Mom. Wife. Librarian. Liberal. Yarn Junkie. Tired.
We had a fantastic day today. I think that bears repeating — we had a FANTASTIC day. Mimi did not have any tantrums, and only a very brief moment of pouting/withdrawing when presented with something that was a huge trigger for her. And I also had a very strange experience.
So we went to a pig roast. One of the moms in my adoption parenting group owns a farm with her husband, and they do this giant pig roast thing every August. Fortunately the actual roasting of the pig is done in one of those giant closed barbecue things, so we didn’t have to see it. We did see live, non-roasted horses, cows, chickens, and one very large cranky goat. There was a metric ton of food along with the pork, including fresh roasted corn-on-the-cob brilliantly accompanied by butter melted in a crock pot. You just picked up your cob, dipped it with tongs into the pot, and voila, hot buttered corn. I’m telling you, brilliant.
Mimi and Boo had a fantastic time playing in the wading pool, visiting the horses, feeding the chickens, playing tetherball and horseshoes (plastic horseshoes, fortunately), and running around getting gloriously dirty. Mimi even managed the hayride on it’s second go-round, despite the fact that the hay was scratchy and the tractor kind of loud. The first time they loaded up for the hayride she got upset and didn’t want to go, which I told her was fine, some people like hayrides and some people don’t. Then after they came back, she saw some other kids playing in the hay on the wagon, and joined them. After that, when they loaded up for a second go-round, she was enthusiastic. That’s my girl.
The day finished up with a bonfire and smores, which Mimi and Boo both rejected as too sticky and chowed on tortilla chips instead. Mimi enjoyed the process of roasting marshmellows, just not the product. We walked back to the car under a gorgeous full moon with Boo proclaiming “bye horsies! bye barn! bye food! bye pool! bye chickens! bye ball!” until she passed out in her car seat mid-wave almost as soon as we got her strapped in. Mimi kept her eyes open, just barely, until we got home but fell asleep fairly peacefully about an hour ago.

---*---

● **WHAT YOU ARE ASKED TO DO**:
Pick up the pig roast blog post right after its last sentence and keep writing it.

● **DATA EXTRACT**:

---*---

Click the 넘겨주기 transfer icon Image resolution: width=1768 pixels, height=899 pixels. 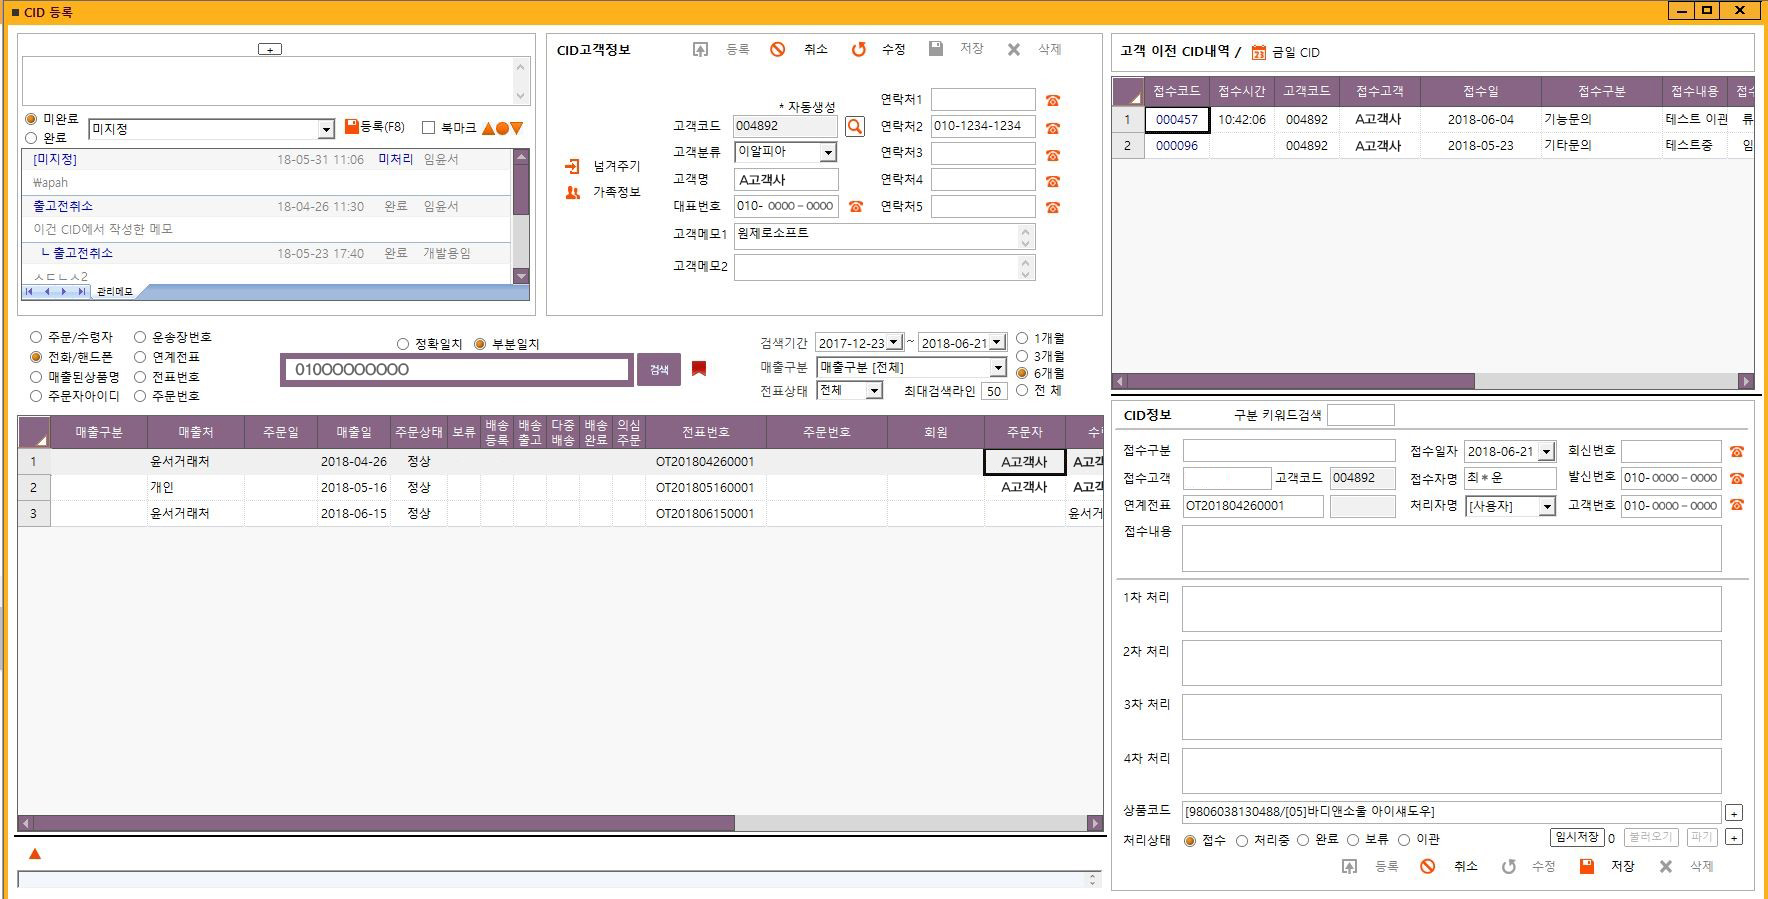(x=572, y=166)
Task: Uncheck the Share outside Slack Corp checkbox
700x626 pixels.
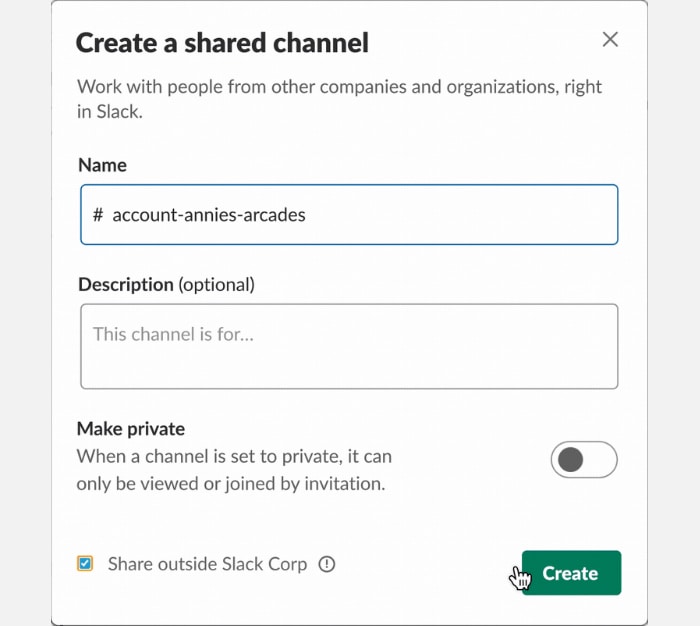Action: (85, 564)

---*---

● **REPLY**:
All in all, it was an excellent day and just the reminder I needed that sometimes things are ok, after all. No one who interacted with Mimi today would have guessed that she is not an average healthy well-adjusted five-year-old.
Almost no one, that is. And here is the weird strange part of the day.
I was introduced to a woman — let’s call her Alison — a friend of our hosts, while I was in line for food. She asked me if I was in the parenting group with our host, and how old Mimi was, and where she was from. And how long she’d been home. Fairly innocuous questions, so I answered them, but noted that she seemed extra-interested in Mimi so I kind of had my guard up. You never know if someone is interested because they have an adoption interest, or are just nosy, or what.
An hour or so later I wandered back into the barn in search of dessert and saw our group leader talking to Alison. I went over to say hi and the group leader said “I’ll leave you two to talk” and hurried off. I thought that was bizarre. Then Alison said to me, “I wanted to talk to you about Mimi.” She pulled her chair over close to mine and proceeded to basically tell me that she (Alison) is psychic and got some very strong energy and information off my daughter. She explained a little bit, and basically what I think she said is that she picks up on psychic energies and things buried in the subconscious.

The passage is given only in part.